銃剣使いとアストラガルス ~女の子たちに囲まれる、最強と呼ばれた冒険者の物語~
第12話 幼女と人妻はかく語りき
賑やかな食事を終えた後、俺達は仕事に戻らせたスズを置いて、一つ目の依頼へと向かった。
何故かスズもついてこようとしていたが、厨房から出てきたおやっさんの拳骨で仕事に戻っていった。
去り際に姫さんを再び睨んでいたが、一体姫さんの何がスズにそこまでさせるのか。
そんなこんなで俺達は、依頼書に書かれた住所へと向かっていた。
その道すがらも、俺は姫さんに様々なことを教えていく。
「それじゃあ一件目だ。何処かに逃げてしまったペットのラムスターを探すっていう依頼だな」
「最初はどうするの?」
「まずは依頼者に会って情報を聞き出そう。その後は周辺を聞き込んで、ペットの向かった場所を特定していく形だな」
「分かったわ」
道中では住所と街の歩き方を姫さんに教えていく。
商業区の大きな道には、比較的大きめの店が立ち並んでいることもあって分かりやすいが、区の切り替わりである門を抜けて住宅区に入ればどれも同じような建物ばかりで混乱し易い。
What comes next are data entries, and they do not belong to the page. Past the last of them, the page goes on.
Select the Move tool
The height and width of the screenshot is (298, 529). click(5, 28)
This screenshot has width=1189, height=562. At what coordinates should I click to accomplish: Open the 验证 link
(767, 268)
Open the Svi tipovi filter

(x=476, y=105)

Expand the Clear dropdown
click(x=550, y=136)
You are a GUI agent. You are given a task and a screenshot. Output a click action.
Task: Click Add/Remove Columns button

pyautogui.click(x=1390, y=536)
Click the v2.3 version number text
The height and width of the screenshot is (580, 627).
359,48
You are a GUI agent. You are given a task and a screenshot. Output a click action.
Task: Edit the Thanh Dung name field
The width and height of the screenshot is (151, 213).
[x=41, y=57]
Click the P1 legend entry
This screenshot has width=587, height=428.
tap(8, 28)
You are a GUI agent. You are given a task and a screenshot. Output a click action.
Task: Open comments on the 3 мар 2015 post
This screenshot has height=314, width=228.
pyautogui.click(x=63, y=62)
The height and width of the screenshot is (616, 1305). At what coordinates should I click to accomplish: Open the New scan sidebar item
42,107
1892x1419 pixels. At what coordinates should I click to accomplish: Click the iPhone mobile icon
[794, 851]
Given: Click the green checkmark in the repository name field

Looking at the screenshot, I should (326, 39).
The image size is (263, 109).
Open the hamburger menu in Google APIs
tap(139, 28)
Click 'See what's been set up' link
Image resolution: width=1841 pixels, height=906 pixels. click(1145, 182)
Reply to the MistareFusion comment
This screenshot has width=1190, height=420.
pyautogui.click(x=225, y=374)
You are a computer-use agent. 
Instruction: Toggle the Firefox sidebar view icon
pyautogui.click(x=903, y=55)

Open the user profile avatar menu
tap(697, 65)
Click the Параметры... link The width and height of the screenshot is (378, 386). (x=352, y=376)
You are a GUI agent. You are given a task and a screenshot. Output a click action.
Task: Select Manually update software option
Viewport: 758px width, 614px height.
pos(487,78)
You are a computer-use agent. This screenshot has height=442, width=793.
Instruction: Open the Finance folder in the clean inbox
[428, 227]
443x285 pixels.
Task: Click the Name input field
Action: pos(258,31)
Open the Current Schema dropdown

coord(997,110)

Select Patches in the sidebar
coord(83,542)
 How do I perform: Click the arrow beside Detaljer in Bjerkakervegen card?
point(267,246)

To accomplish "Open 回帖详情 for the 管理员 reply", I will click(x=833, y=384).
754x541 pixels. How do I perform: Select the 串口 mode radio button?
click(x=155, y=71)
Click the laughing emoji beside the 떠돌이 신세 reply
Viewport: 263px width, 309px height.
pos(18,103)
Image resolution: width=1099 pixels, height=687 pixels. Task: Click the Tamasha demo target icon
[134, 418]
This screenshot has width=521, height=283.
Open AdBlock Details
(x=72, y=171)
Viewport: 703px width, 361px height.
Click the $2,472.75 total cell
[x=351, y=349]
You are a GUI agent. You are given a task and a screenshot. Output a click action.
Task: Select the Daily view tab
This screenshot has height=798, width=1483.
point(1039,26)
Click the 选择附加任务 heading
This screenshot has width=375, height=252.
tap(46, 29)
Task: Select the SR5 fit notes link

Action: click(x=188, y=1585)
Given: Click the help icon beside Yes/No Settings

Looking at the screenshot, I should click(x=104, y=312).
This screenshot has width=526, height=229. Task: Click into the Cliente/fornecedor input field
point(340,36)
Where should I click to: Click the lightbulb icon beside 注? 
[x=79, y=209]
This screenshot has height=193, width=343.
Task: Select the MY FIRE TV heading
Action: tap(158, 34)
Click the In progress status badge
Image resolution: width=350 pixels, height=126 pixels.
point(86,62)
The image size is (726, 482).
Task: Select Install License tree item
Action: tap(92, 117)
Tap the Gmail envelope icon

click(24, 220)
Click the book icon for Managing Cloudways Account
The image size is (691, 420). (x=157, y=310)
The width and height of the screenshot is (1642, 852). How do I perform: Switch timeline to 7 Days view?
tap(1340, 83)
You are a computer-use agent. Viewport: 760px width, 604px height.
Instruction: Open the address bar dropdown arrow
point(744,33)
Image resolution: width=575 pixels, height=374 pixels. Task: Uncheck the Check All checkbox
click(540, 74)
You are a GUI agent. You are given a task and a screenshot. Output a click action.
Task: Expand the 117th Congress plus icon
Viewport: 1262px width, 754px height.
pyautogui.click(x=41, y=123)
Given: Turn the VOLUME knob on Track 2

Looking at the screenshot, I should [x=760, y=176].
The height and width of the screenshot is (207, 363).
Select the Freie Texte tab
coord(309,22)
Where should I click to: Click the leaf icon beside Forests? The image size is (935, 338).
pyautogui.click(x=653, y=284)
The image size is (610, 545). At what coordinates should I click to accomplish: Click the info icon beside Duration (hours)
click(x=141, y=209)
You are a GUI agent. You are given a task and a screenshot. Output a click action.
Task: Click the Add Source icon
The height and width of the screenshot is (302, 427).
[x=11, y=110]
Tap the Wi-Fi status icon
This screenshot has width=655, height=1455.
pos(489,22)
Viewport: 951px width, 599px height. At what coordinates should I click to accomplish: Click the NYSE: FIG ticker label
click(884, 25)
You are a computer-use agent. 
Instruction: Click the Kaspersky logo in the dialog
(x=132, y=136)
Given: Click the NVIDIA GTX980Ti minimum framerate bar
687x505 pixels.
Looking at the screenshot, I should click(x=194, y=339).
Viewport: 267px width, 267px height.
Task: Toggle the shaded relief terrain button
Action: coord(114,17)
実際、姫さんを先頭で歩かせてみたら直ぐにどの道を行けば分からなくなって、面白い具合にテンパっていた。
笑うなってはたかれたけどな。
「や、やっと着いたわ」
「お疲れ。それじゃあ依頼者の……、ティナさんがいるか確認しよう」
俺は姫さんに持たせてある依頼書を覗き込んで、依頼者の名前を確認した。
初対面の相手だからな、名前を間違えないようにしなければ。
「うっ、ち、近いわよ!」
「ん? ああ、すまん」
箱入り娘だからか、ミルねぇやアリルと密着するのは問題ないが、異性である俺が近付くと緊張するみたいだ。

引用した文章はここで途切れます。